### INSTRUCTIONS TO FOLLOW
Write out the lines below exactly, beginning at the one with "The width and height of the screenshot is (264, 154)." and stopping after the one with "You are a computer-use agent. Image"; the pictures are not copied.

Records contained in a dataset
====

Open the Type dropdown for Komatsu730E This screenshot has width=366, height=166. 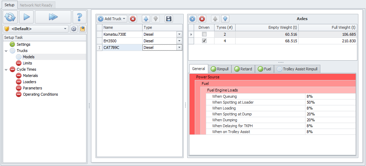point(179,34)
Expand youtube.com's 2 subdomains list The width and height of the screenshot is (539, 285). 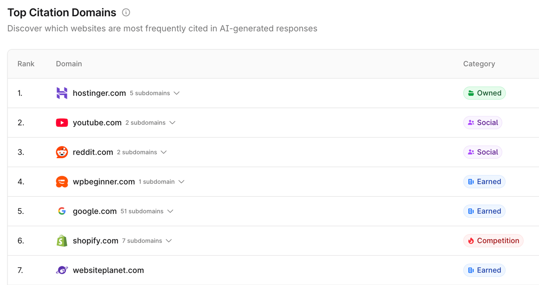point(172,123)
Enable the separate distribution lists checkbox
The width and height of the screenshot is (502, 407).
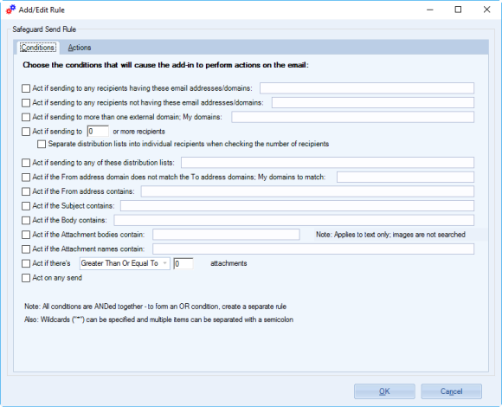(x=42, y=144)
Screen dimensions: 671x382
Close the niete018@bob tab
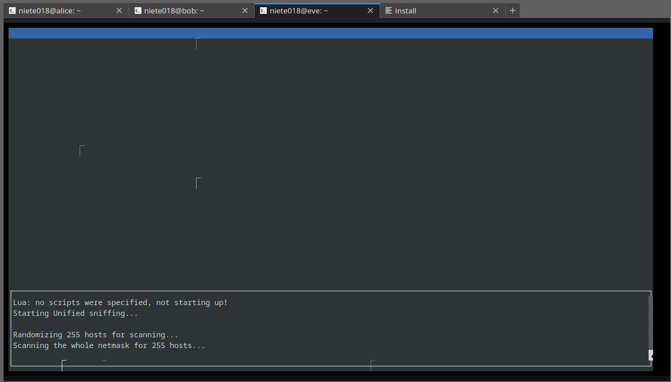[244, 10]
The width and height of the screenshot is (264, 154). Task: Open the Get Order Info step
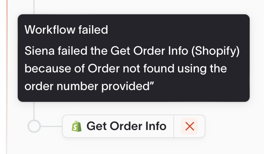click(126, 126)
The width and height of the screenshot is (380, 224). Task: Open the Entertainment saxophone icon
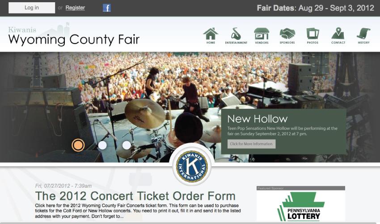236,36
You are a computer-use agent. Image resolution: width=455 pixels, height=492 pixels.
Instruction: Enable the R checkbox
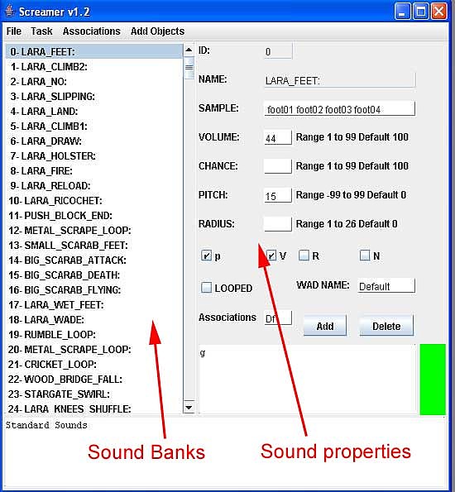point(304,256)
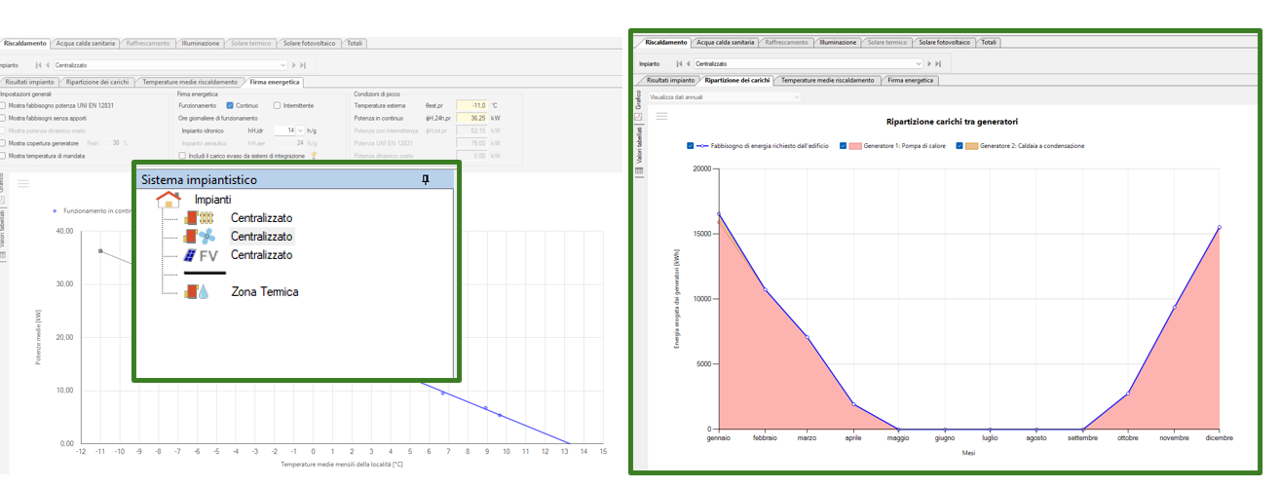Switch to Temperature medie riscaldamento tab in right panel

827,80
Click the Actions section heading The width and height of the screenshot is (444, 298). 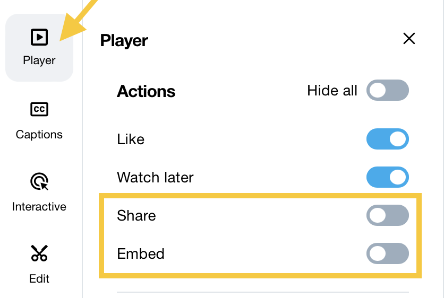click(x=146, y=91)
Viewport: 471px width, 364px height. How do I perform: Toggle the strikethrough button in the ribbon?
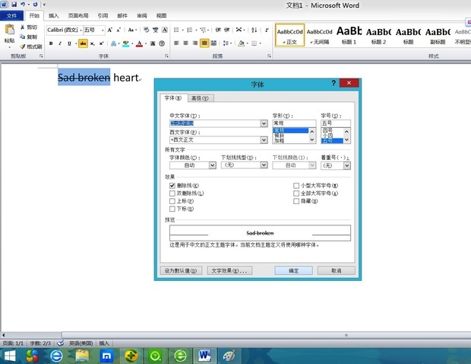82,43

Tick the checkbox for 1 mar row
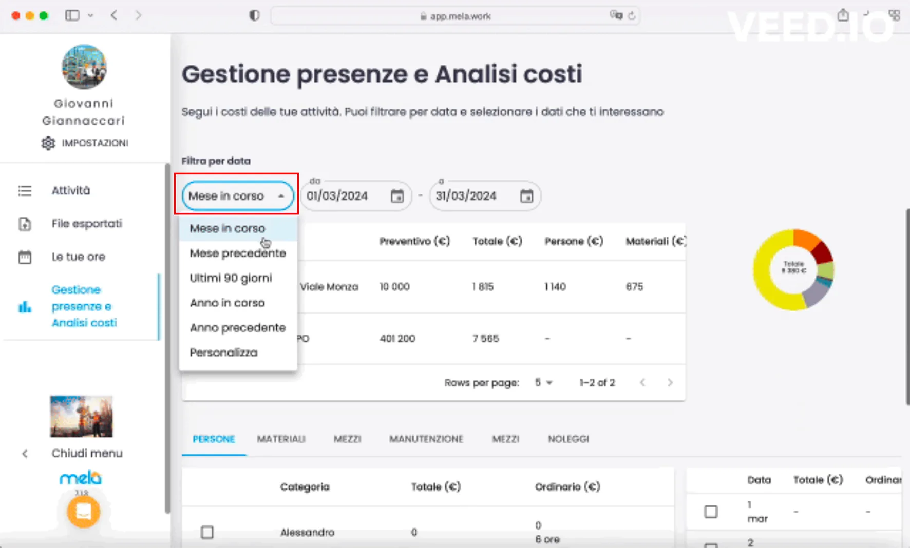711,512
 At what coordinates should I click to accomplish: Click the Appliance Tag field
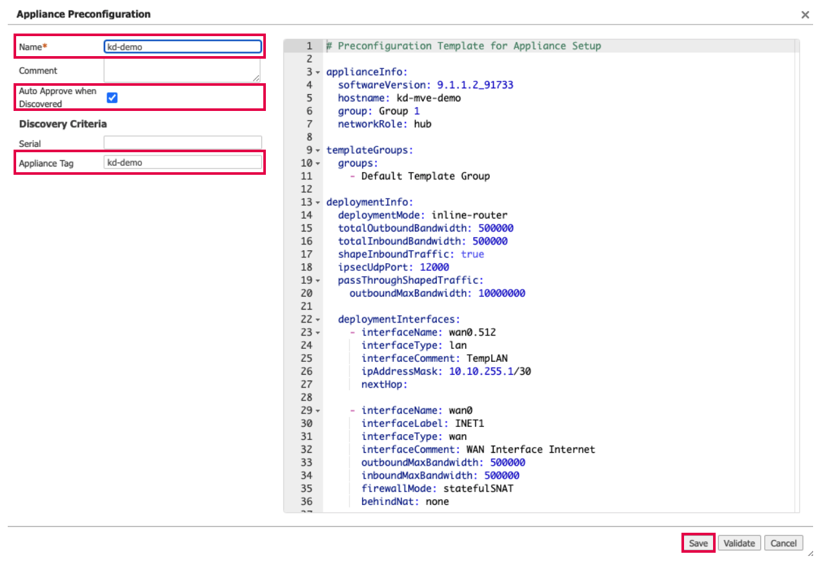(x=183, y=163)
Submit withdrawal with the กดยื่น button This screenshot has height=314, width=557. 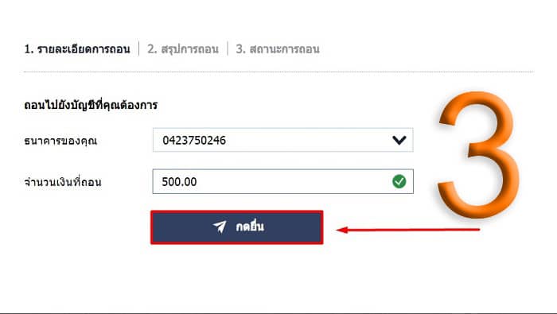coord(237,227)
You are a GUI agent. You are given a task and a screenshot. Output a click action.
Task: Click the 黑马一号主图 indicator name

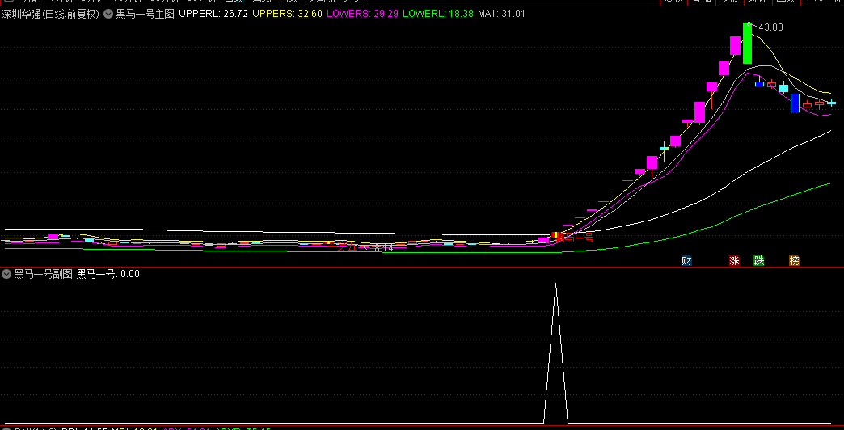point(145,14)
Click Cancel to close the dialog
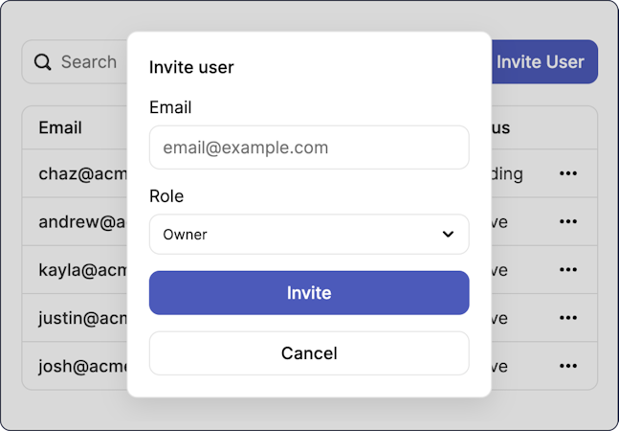Screen dimensions: 619x431 pos(309,353)
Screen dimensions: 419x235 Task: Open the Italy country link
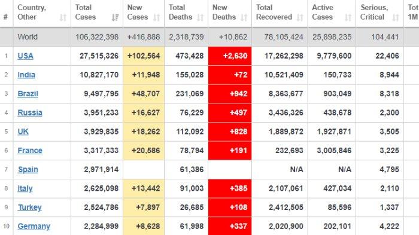(x=25, y=188)
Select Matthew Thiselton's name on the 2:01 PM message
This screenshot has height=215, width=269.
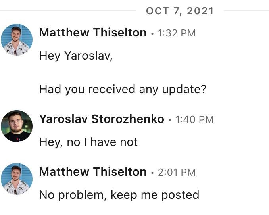tap(93, 172)
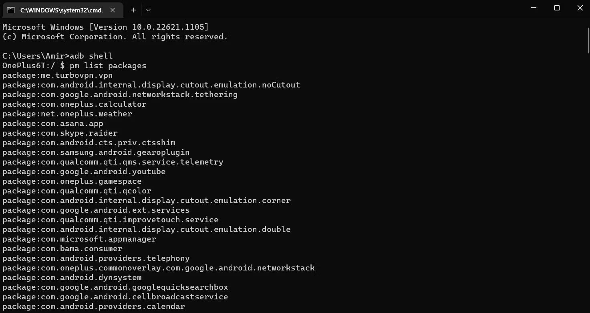The height and width of the screenshot is (313, 590).
Task: Click the com.skype.raider package line
Action: click(60, 133)
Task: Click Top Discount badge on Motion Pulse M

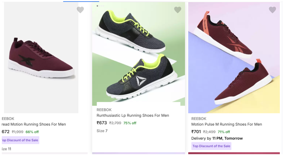Action: (211, 146)
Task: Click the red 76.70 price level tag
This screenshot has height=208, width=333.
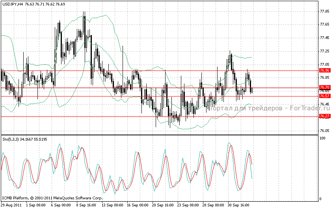Action: (x=325, y=87)
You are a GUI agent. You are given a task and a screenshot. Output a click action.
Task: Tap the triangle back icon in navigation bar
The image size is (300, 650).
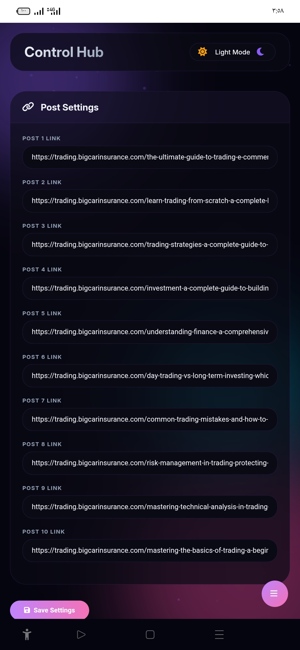[81, 634]

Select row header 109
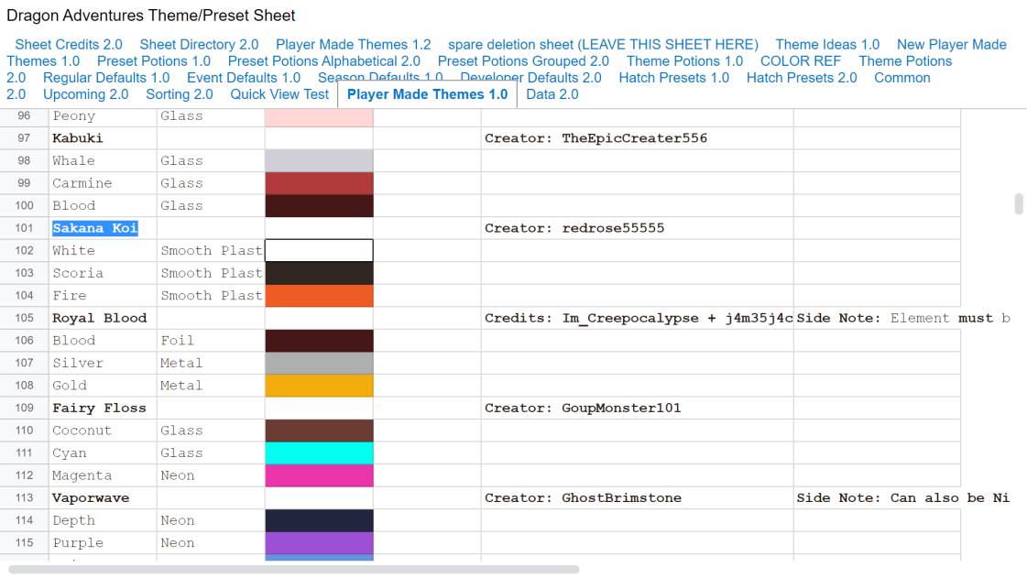pos(24,408)
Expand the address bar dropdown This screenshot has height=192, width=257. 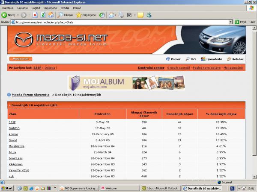pos(230,22)
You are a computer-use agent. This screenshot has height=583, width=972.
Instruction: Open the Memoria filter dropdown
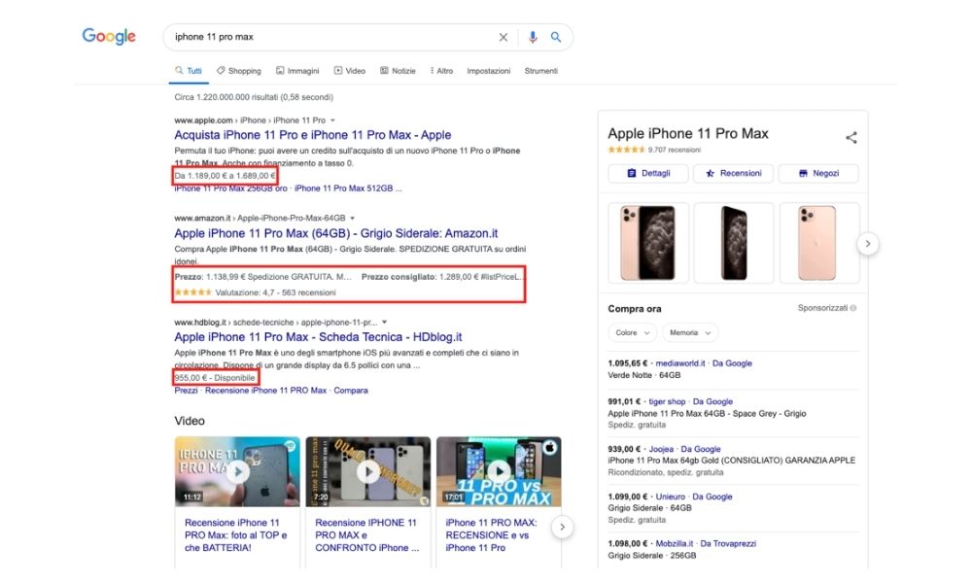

====

### EXPECTED ANSWER
The width and height of the screenshot is (264, 154). Task: Open the Get Order Info step
click(126, 126)
The width and height of the screenshot is (380, 224). Task: Open the Entertainment saxophone icon
236,36
You are a computer-use agent. Image resolution: width=455 pixels, height=492 pixels.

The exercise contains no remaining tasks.